● SUPPLIED TEXT:
# Hello from Northern Virginia



## Skittledoo (Aug 11, 2008)

Hi. I'm new... well... obviously... anywhoo my name is Amber and I'm friends with Noludoru. She told me I needed to join here so here I am. We're friends from another forum and since she doesn't live too far from me we hang out as much as possible.

I have a year old kitty named Goober... 










ETA: the picture isn't working? sorry...


----------



## marie73 (Jul 12, 2006)

Goober is a little cutie pie! (you can end after *.jpg*)

Welcome!  

Those were beautiful pictures that you took for Noludoru!


----------



## Skittledoo (Aug 11, 2008)

Thank you sooo much. I feel silly that I couldn't figure out how to get the picture to work out... always works out that way on the other forum I'm on. Anyways... really looking forward to getting to know other cat people. I spend so much time with my dog and on the dog forum and I really need a place to brag on the cat as well..

● PROVIDED DATA:

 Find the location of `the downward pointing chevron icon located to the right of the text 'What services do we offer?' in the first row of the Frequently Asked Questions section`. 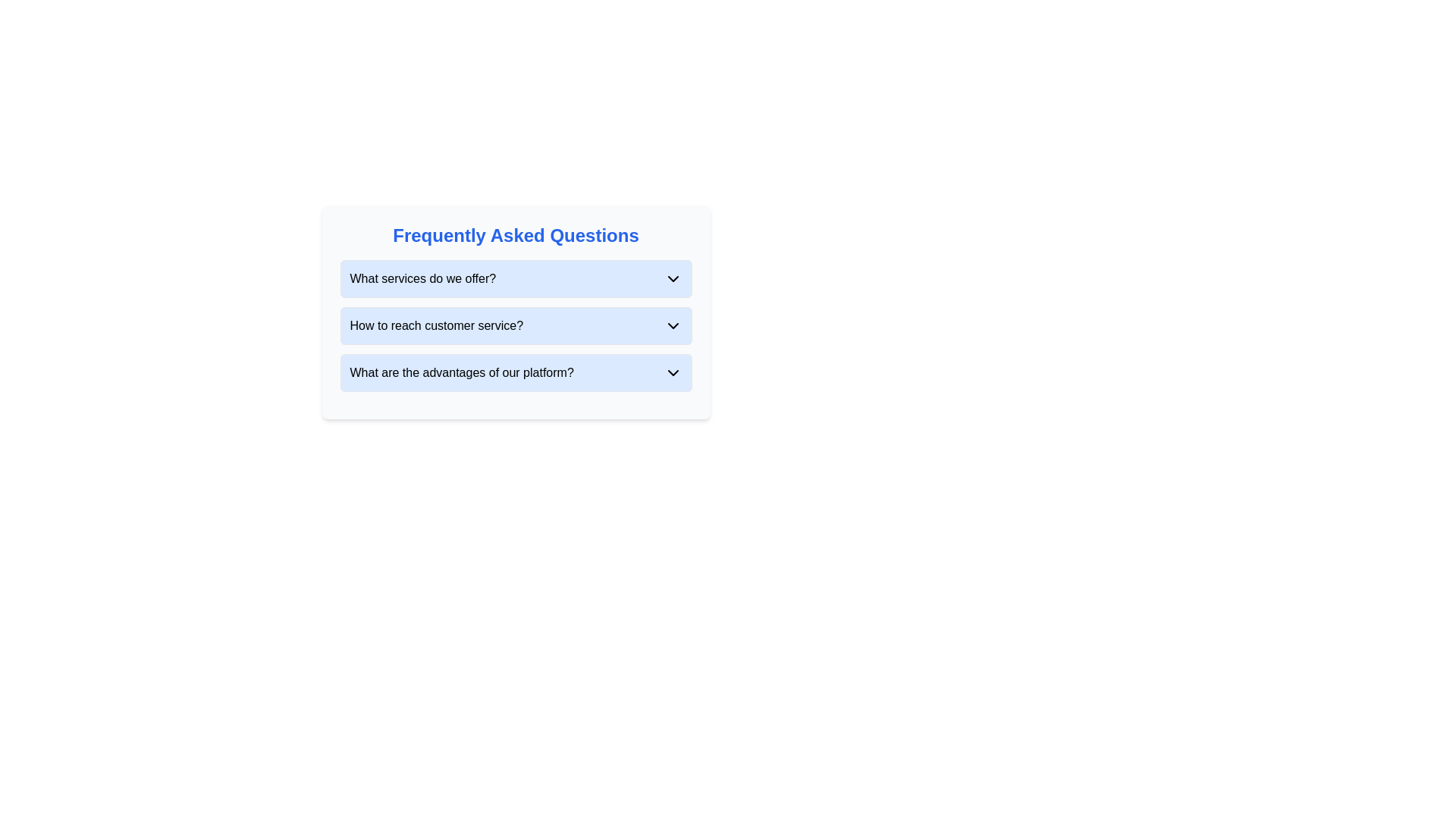

the downward pointing chevron icon located to the right of the text 'What services do we offer?' in the first row of the Frequently Asked Questions section is located at coordinates (672, 278).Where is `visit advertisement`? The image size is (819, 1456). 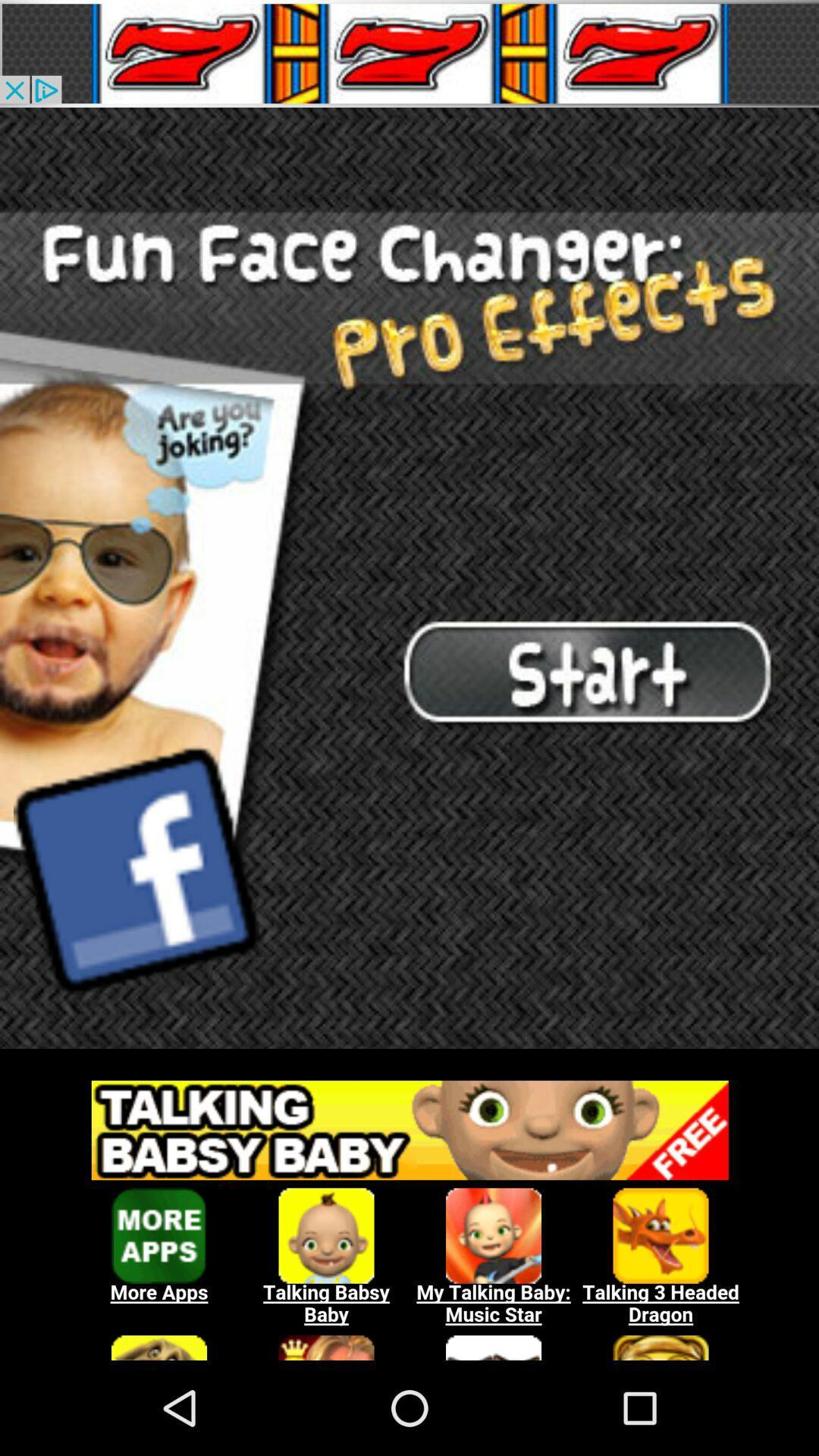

● CHALLENGE 1: In the Northern Virginia welcome thread, which names of people or pets appear inside the posts themselves, leaving out the poster names in the headers?
● CHALLENGE 2: Shorten the paragraph in the Northern Virginia welcome thread that begins "Hi. I'm new" to one sentence, keeping its main facts.
● CHALLENGE 3: Extend the Northern Virginia welcome thread with the next post after the last one shown.

● EXERCISE ANSWER 1: Amber, Noludoru, Goober

● EXERCISE ANSWER 2: Amber is new and joined because her friend Noludoru, whom she knows from another forum and who lives nearby, told her to, and the two spend time together as often as they can.

● EXERCISE ANSWER 3:
----------



## Leazie (Apr 14, 2007)

Welcome. You have lots to brag about with that gorgeous kitty!!


----------



## DesnBaby (Apr 18, 2004)

Cute kitty!


----------



## OctoberinMaine (Sep 12, 2006)

Welcome from another DC-area person on the Maryland side. Your Goober is adorable!!


----------



## Bobbi (Sep 9, 2008)

Welcome. Goober is adorable. and don't worry I had a lot of trouble with the pictures too. I ended up posting them in the cat photos and then copy and pasting the link in a post.


----------



## heatherrfalk (Oct 2, 2008)

Gorgeous kitty. I live in Virginia Beach and have three!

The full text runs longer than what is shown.